+++ /dev/null
-/*-------------------------------------------------------------------------
- *
- * orindxpath.c
- * Routines to find index paths that match a set of OR clauses
- *
- * Portions Copyright (c) 1996-2013, PostgreSQL Global Development Group
- * Portions Copyright (c) 1994, Regents of the University of California
- *
- *
- * IDENTIFICATION
- * src/backend/optimizer/path/orindxpath.c
- *
- *-------------------------------------------------------------------------
- */
-
-#include "postgres.h"
-
-#include "optimizer/cost.h"
-#include "optimizer/paths.h"
-#include "optimizer/restrictinfo.h"
-
-
-/*----------
- * create_or_index_quals
- * Examine join OR-of-AND quals to see if any useful restriction OR
- * clauses can be extracted. If so, add them to the query.
- *
- * Although a join clause must reference other relations overall,
- * an OR of ANDs clause might contain sub-clauses that reference just this
- * relation and can be used to build a restriction clause.
- * For example consider
- * WHERE ((a.x = 42 AND b.y = 43) OR (a.x = 44 AND b.z = 45));
- * We can transform this into
- * WHERE ((a.x = 42 AND b.y = 43) OR (a.x = 44 AND b.z = 45))

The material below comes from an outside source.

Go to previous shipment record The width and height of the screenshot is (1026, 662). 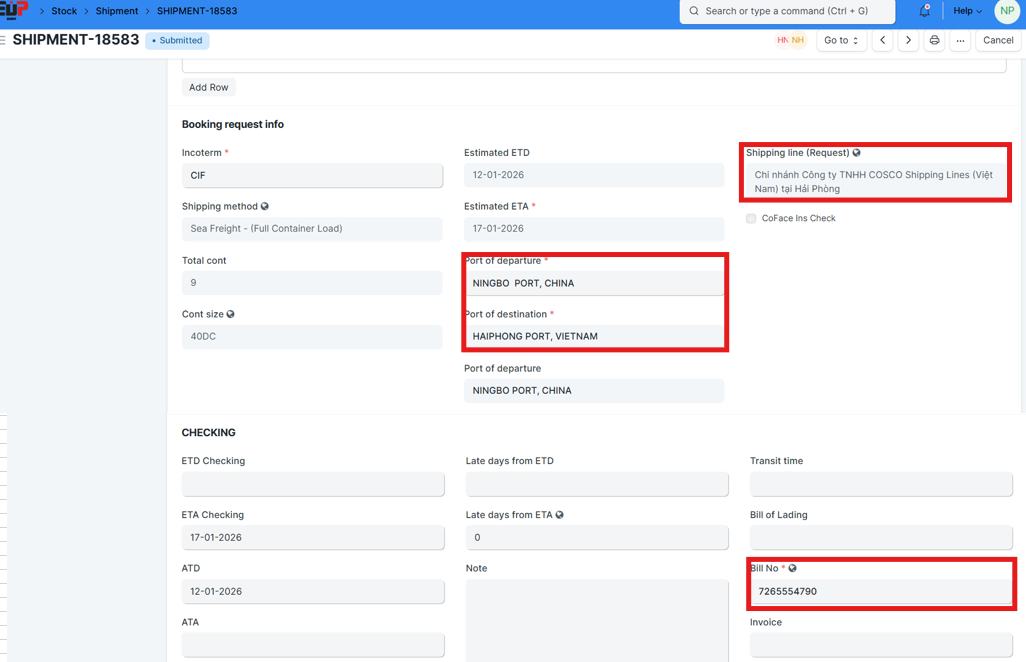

- * AND (a.x = 42 OR a.x = 44)
- * AND (b.y = 43 OR b.z = 45);
- * which opens the potential to build OR indexscans on a and b. In essence
- * this is a partial transformation to CNF (AND of ORs format). It is not
- * complete, however, because we do not unravel the original OR --- doing so
- * would usually bloat the qualification expression to little gain.
- *
- * The added quals are partially redundant with the original OR, and therefore
- * will cause the size of the joinrel to be underestimated when it is finally
- * formed. (This would be true of a full transformation to CNF as well; the
- * fault is not really in the transformation, but in clauselist_selectivity's
- * inability to recognize redundant conditions.) To minimize the collateral
- * damage, we want to minimize the number of quals added. Therefore we do
- * not add every possible extracted restriction condition to the query.
- * Instead, we search for the single restriction condition that generates
- * the most useful (cheapest) OR indexscan, and add only that condition.
- * This is a pretty ad-hoc heuristic, but quite useful.
- *
- * We can then compensate for the redundancy of the added qual by poking
- * the recorded selectivity of the original OR clause, thereby ensuring
- * the added qual doesn't change the estimated size of the joinrel when
- * it is finally formed. This is a MAJOR HACK: it depends on the fact
- * that clause selectivities are cached and on the fact that the same
- * RestrictInfo node will appear in every joininfo list that might be used
- * when the joinrel is formed. And it probably isn't right in cases where
- * the size estimation is nonlinear (i.e., outer and IN joins). But it
- * beats not doing anything.
- *
- * NOTE: one might think this messiness could be worked around by generating
- * the indexscan path with a small path->rows value, and not touching the
- * rel's baserestrictinfo or rel->rows. However, that does not work.
- * The optimizer's fundamental design assumes that every general-purpose
- * Path for a given relation generates the same number of rows. Without
- * this assumption we'd not be able to optimize solely on the cost of Paths,
- * but would have to take number of output rows into account as well.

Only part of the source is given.